Nous constatons de plus en plus que les entreprises américaines absorbent une bonne partie de l'impact des droits de douane, ce qui aura à terme des conséquences négatives sur les marges et la croissance des bénéfices. Nous pensons que les commentaires récents de sociétés comme GM et Hasbro illustrent bien cette tendance. Pourtant, le marché reste chèrement valorisé. Nous confirmons ainsi notre opinion sous-pondérée sur les actions américaines, avec une préférence relative pour les entreprises orientées vers le marché international et disposant d’un pouvoir de fixation des prix.
La suppression d'un élément d'incertitude majeur pour l'Europe devrait permettre au marché de se recentrer sur les facteurs macroéconomiques positifs. Ceux-ci incluent l'augmentation des dépenses de défense ainsi que le plan d'investissement allemand de 500 milliards EUR en infrastructures. Comme nous l'avons souligné, le changement dans la politique fiscale allemande aura également des effets positifs grâce à une confiance accrue. L'initiative « Made for Germany » récemment lancée, qui comprend 61 entreprises qui se sont engagées à investir 631 milliards EUR jusqu'en 2028, est un excellent exemple de ce phénomène. Nous réitérons ainsi notre opinion surpondérée sur les actions européennes, avec une préférence relative pour les entreprises orientées vers le marché domestique et bénéficiant du cadre budgétaire expansionniste. L’indice MDAX reste l’un de nos choix privilégiés.
Même si le secteur automobile devrait connaître un important rebond grâce aux tarifs, il est utile de garder à l'esprit que le secteur est toujours confronté à des droits de douane 6 fois plus élevés que l'année dernière et que cela ne change aucun des défis importants du secteur, tels que la concurrence croissante sur les véhicules électriques de la Chine et la faible demande des consommateurs. Les récents avertissements sur les bénéfices de certains constructeurs ainsi que la baisse des ventes de voitures neuves en Europe (-5 % en glissement annuel) sont des points importants. Nous recommandons donc de rester sélectif dans le secteur automobile malgré le rebond. Nous restons sous-pondérés.

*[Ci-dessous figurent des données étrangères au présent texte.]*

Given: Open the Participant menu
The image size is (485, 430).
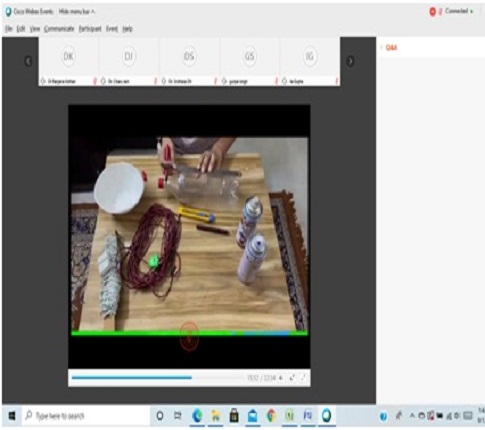Looking at the screenshot, I should pyautogui.click(x=90, y=29).
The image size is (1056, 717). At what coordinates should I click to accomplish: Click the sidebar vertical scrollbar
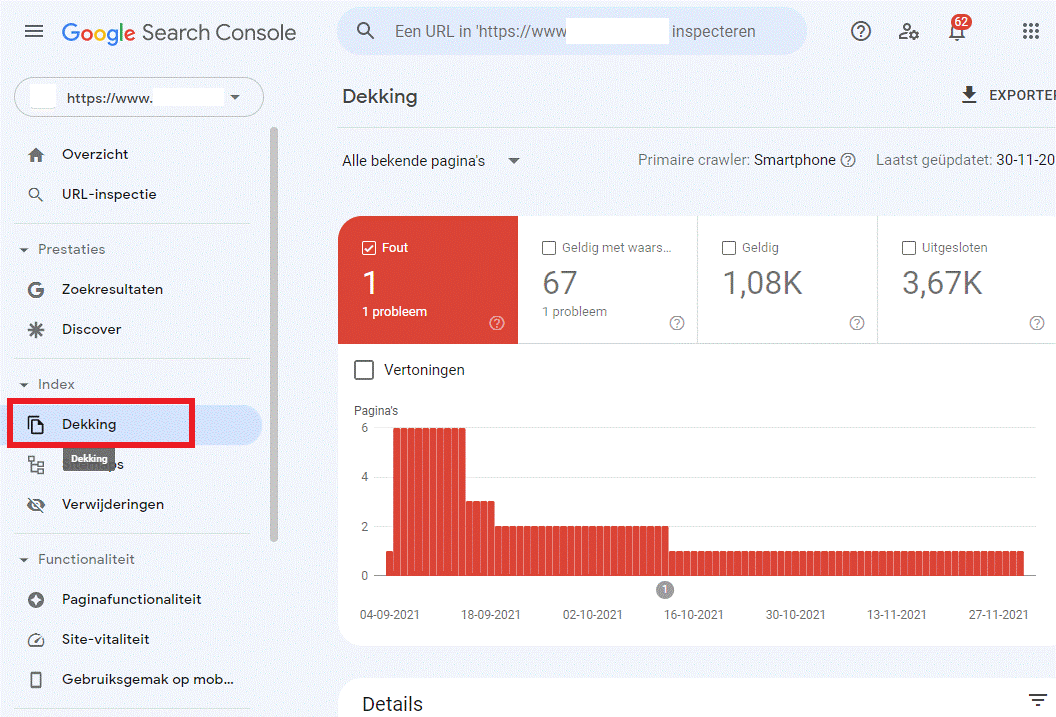pyautogui.click(x=274, y=330)
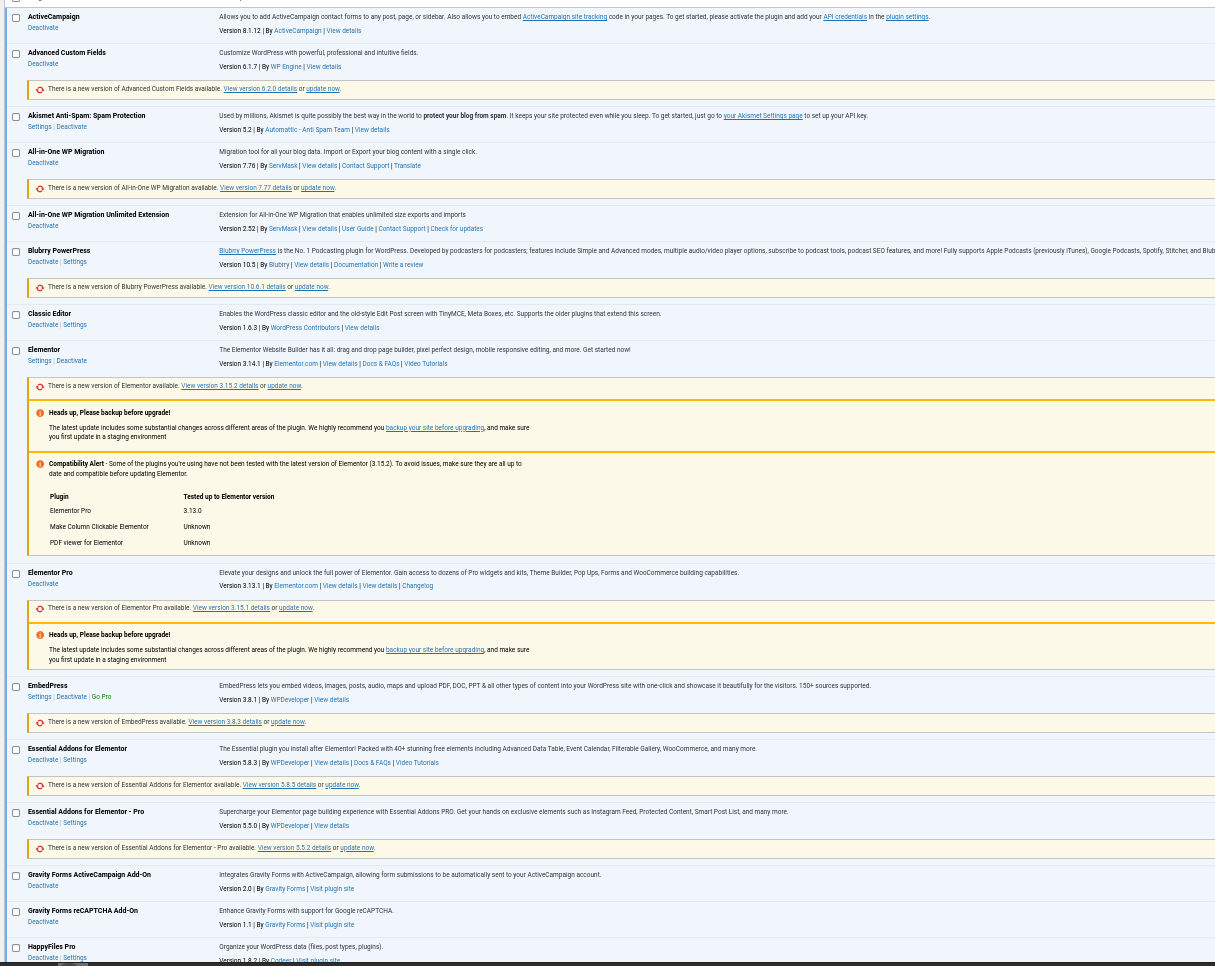Click the warning icon in Elementor Pro backup notice
Viewport: 1215px width, 966px height.
pyautogui.click(x=40, y=635)
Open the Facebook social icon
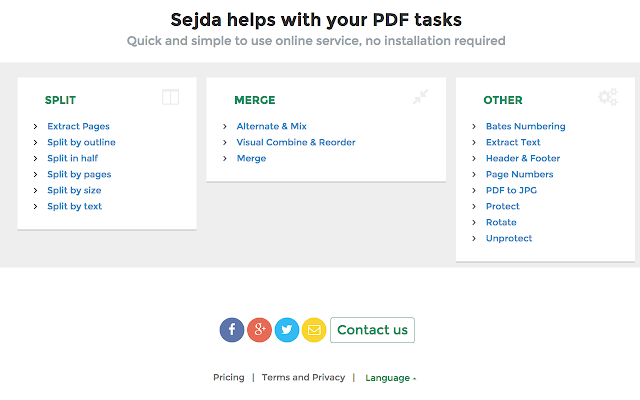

En supposant que les tarifs sectoriels soient résolus pour de bon, le secteur pharmaceutique devrait bénéficier de l'annonce dans la mesure où elle lèvera un facteur majeur d’incertitude. Cela devrait permettre au marché de se concentrer sur les facteurs démographiques favorables et les valorisations attractives. Nous réitérons notre opinion surpondérée.
Notre opinion globale sur les actions reste neutre. Les principaux indices mondiaux sont toujours fortement influencés par les actions américaines pour lesquelles nous nous attendons à une performance au mieux modérée (en particulier pour les investisseurs basés en euros). Cela devrait peser lourdement sur la performance de ces indices à l'avenir. Plus important encore, nous estimons qu’il existe un risque élevé de correction menée par les États-Unis, dès lors que l’optimisme ambiant du marché sera mis à l’épreuve par les effets économiques des droits de douane.